Check out our latest analysis for Feelux

Feelux isn't currently profitable, so most analysts would look to revenue growth to get an idea of how fast the underlying business is growing. Generally speaking, companies without profits are expected to grow revenue every year, and at a good clip. That's because fast revenue growth can be easily extrapolated to forecast profits, often of considerable size.

Over three years, Feelux grew revenue at 4.6% per year. Given it's losing money in pursuit of growth, we are not really impressed with that. It's likely this weak growth has contributed to an annualised return of 19% for the last three years. It can be well worth keeping an eye on growth stocks that disappoint the market, because sometimes they re-accelerate. After all, growing a business isn't easy, and the process will not always be smooth.

The company's revenue and earnings (over time) are depicted in the image below (click to see the exact numbers).

earnings-and-revenue-growth
KOSE:A033180 Earnings and Revenue Growth March 7th 2021

If you are thinking of buying or selling Feelux stock, you should check out this FREE detailed report on its balance sheet.

What about the Total Shareholder Return (TSR)?

Investors should note that there's a difference between Feelux's total shareholder return (TSR) and its share price change, which we've covered above.
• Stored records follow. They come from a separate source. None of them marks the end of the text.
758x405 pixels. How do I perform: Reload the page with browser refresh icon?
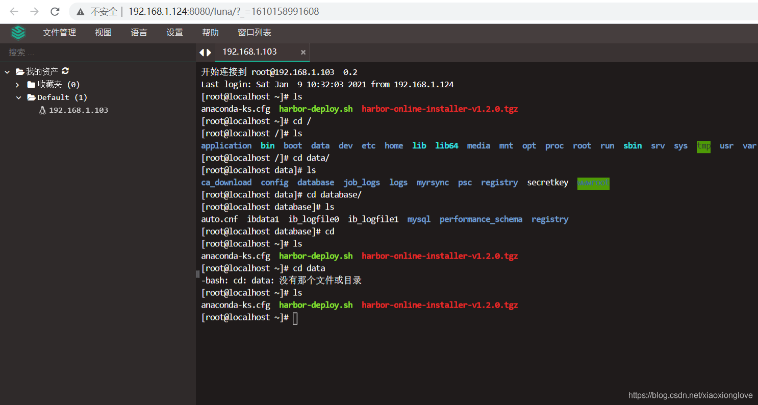55,11
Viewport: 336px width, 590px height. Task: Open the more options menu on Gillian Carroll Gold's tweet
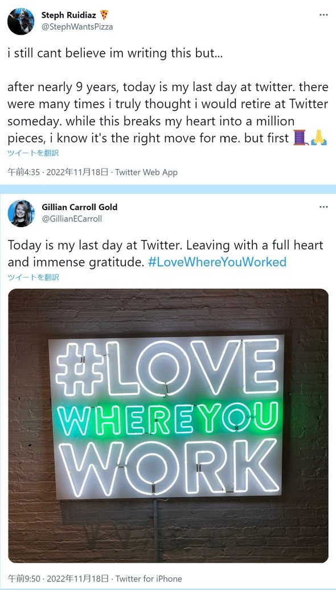tap(323, 207)
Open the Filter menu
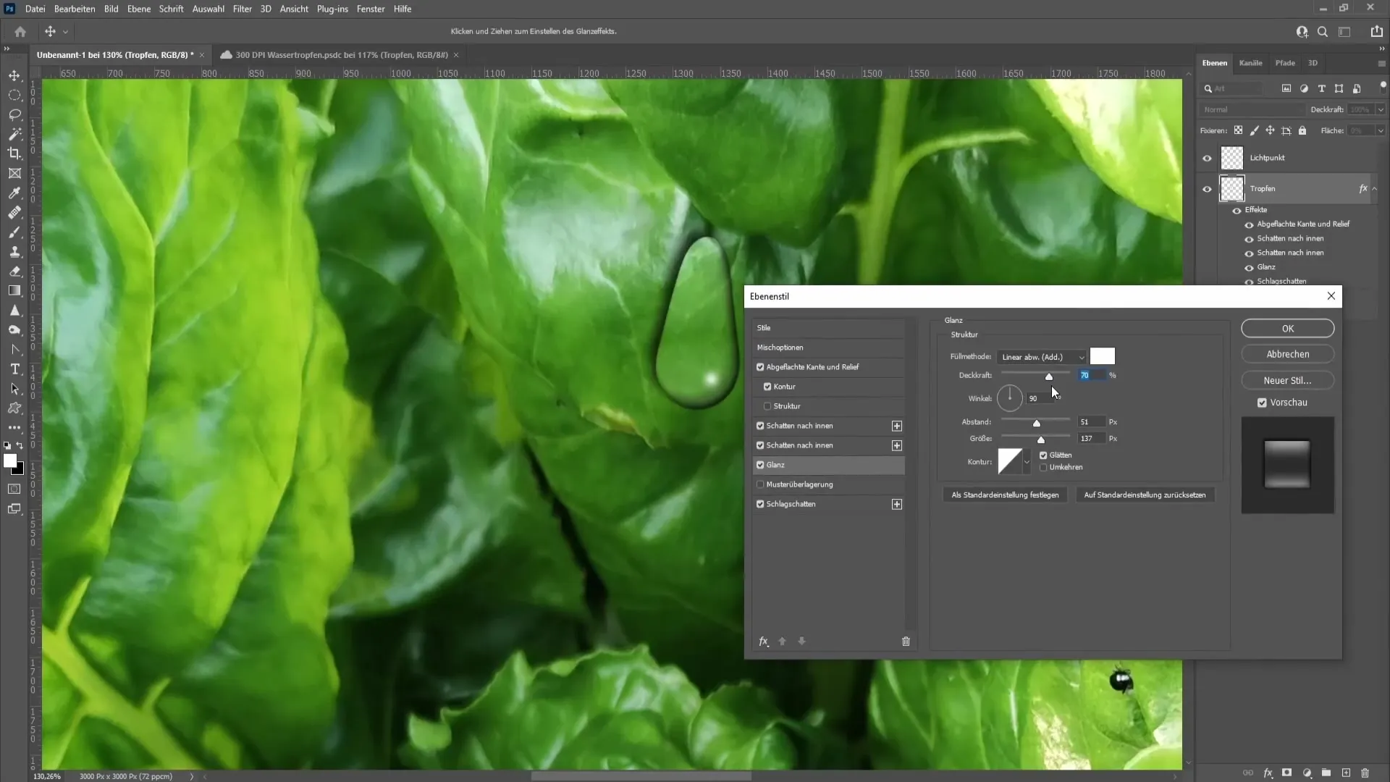The width and height of the screenshot is (1390, 782). (x=242, y=8)
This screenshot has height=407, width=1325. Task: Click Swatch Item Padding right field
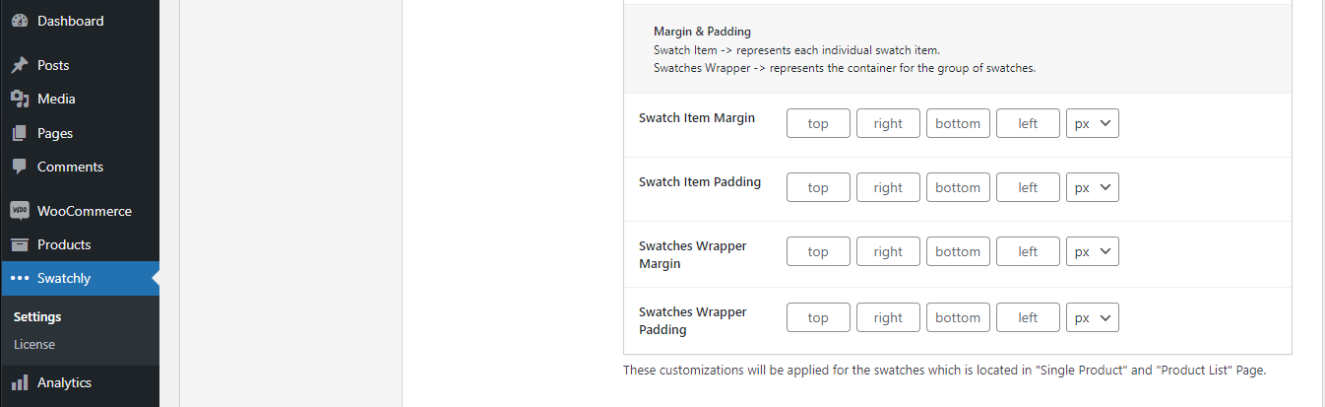tap(888, 187)
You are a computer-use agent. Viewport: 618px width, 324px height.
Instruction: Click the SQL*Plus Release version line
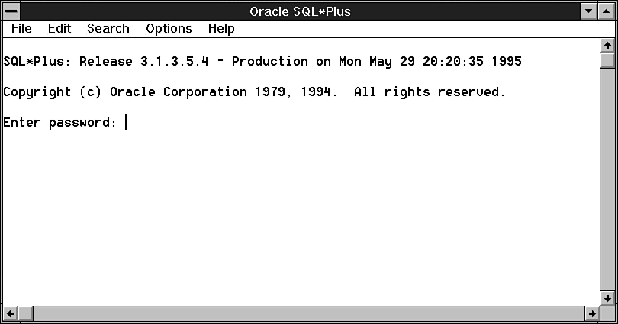262,62
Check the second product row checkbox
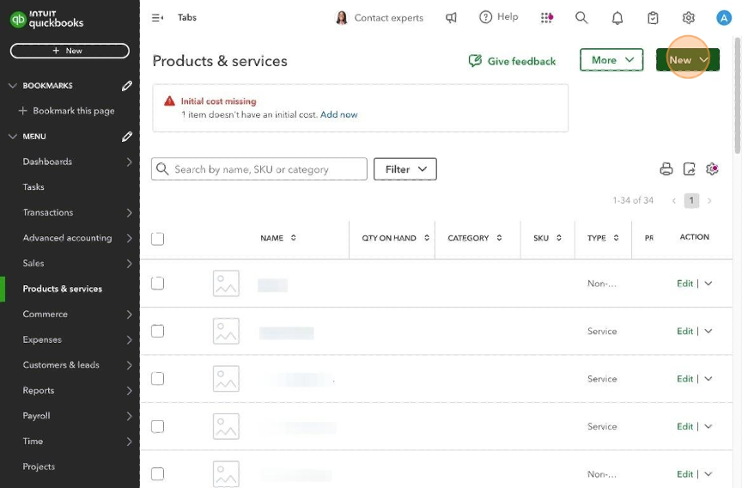Viewport: 742px width, 488px height. [x=157, y=331]
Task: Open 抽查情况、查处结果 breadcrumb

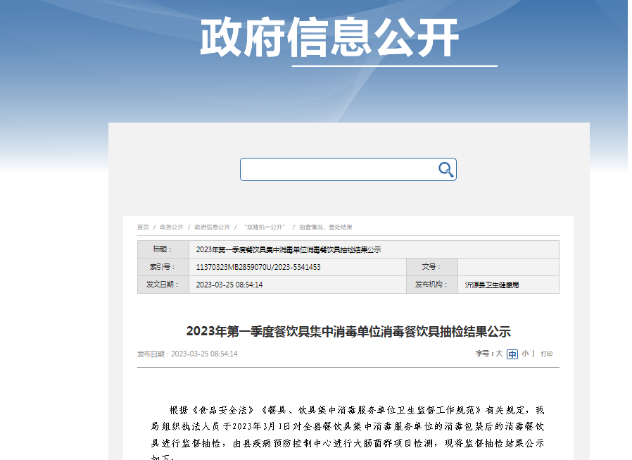Action: tap(326, 228)
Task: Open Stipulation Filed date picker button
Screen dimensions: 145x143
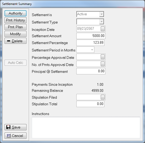Action: click(x=103, y=97)
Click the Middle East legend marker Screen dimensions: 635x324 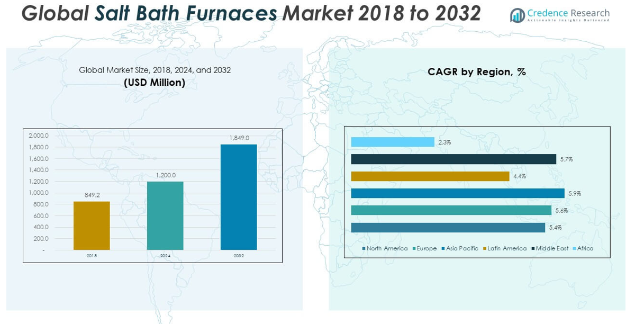pyautogui.click(x=533, y=248)
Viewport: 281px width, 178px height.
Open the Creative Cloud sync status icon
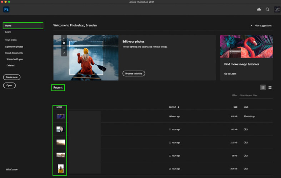pos(259,10)
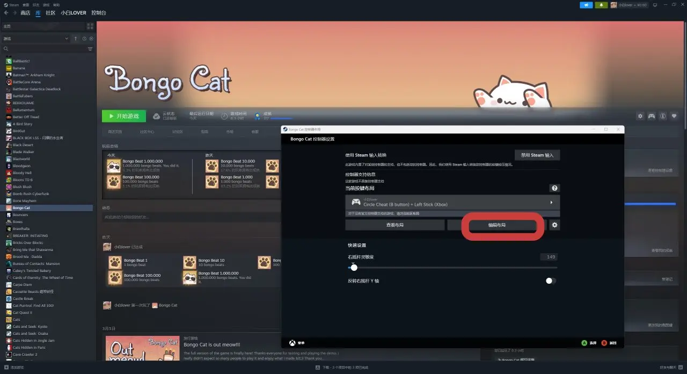687x374 pixels.
Task: Click the controller icon on the game page
Action: point(652,116)
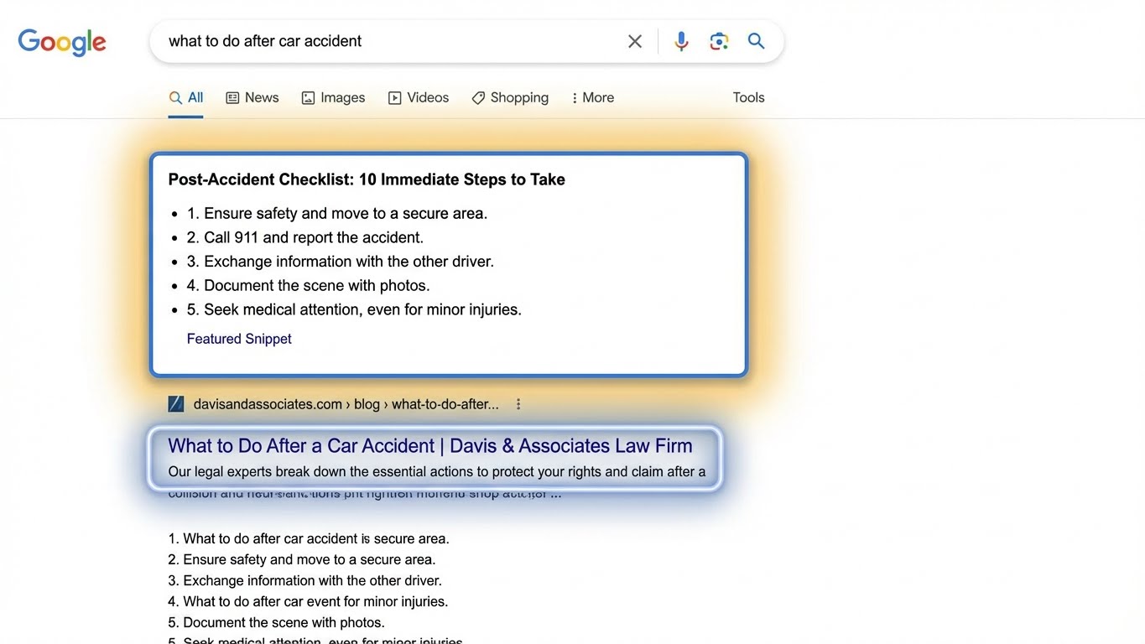
Task: Switch to the Shopping tab
Action: pos(510,97)
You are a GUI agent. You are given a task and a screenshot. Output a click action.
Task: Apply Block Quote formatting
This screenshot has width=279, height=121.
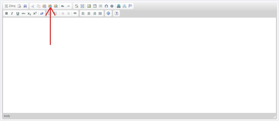pyautogui.click(x=75, y=13)
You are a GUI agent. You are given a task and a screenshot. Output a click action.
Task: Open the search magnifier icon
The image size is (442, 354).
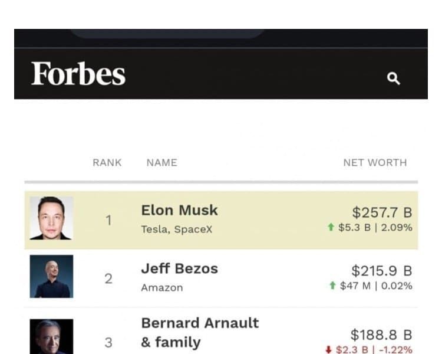point(393,78)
Arguably the TSR is a more complete return calculation because it accounts for the value of dividends (as if they were reinvested), along with the hypothetical value of any discounted capital that have been offered to shareholders. Feelux's TSR of was a loss of 66% for the 3 years. That wasn't as bad as its share price return, because it has paid dividends.

A Different Perspective

Feelux shareholders are down 21% for the year, but the market itself is up 53%. However, keep in mind that even the best stocks will sometimes underperform the market over a twelve month period. Unfortunately, last year's performance may indicate unresolved challenges, given that it was worse than the annualised loss of 0.1% over the last half decade. We realise that Baron Rothschild has said investors should "buy when there is blood on the streets", but we caution that investors should first be sure they are buying a high quality business. While it is well worth considering the different impacts that market conditions can have on the share price, there are other factors that are even more important. To that end, you should learn about the 3 warning signs we've spotted with Feelux (including 1 which is concerning) .

If you would prefer to check out another company -- one with potentially superior financials -- then do not miss this free list of companies that have proven they can grow earnings.

Please note, the market returns quoted in this article reflect the market weighted average returns of stocks that currently trade on KR exchanges.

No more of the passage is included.